Rhyme and Reason
With the lumbering forth of National Poetry Month (the cruelest, Eliot noted), it’s probably inevitable that the question be resurrected: “Why don’t poems rhyme anymore”? John Lundberg, a VQR contributor, wrestles with this question anew, because George Gibson, president of the Queen’s English Society, recently told The Guardian, “For centuries word-things, called poems, have been made according to primary and defining craft principles of, first, measure, and second, alliteration and rhyme.
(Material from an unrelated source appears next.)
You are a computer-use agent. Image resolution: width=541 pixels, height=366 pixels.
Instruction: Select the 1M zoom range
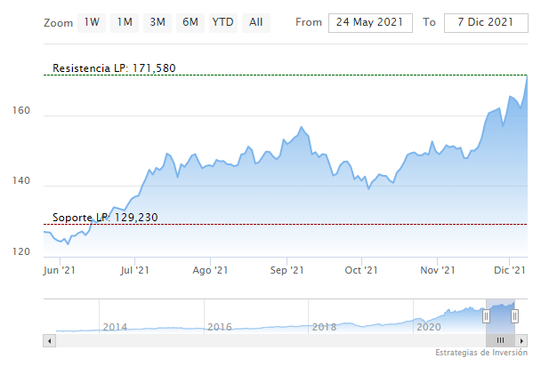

Word-things not made according to those principles are not poems.”
So we’re going to need a new term to describe the “word-things”:
Beowulf
 William Tyndale’s translation of the New Testament
 Christopher Marlowe’s Doctor Faustus
 William Shakespeare’s The Tempest
 Ben Jonson’s Volpone
 John Milton’s Paradise Lost
 Christopher Smart’s Jubilate Agno
 William Wordsworth’s Prelude
 Samuel Taylor Coleridge’s best poems (“Frost at Midnight,” “The Lime-Tree Bower my Prison”)
 William Blake’s Marriage of Heaven and Hell
 Walt Whitman’s Leaves of Grass
 Alfred Lord Tennyson’s “Ulysses”
Up until now, I’d been under the apparently-mistaken impression that these were among the most important poems of the English language.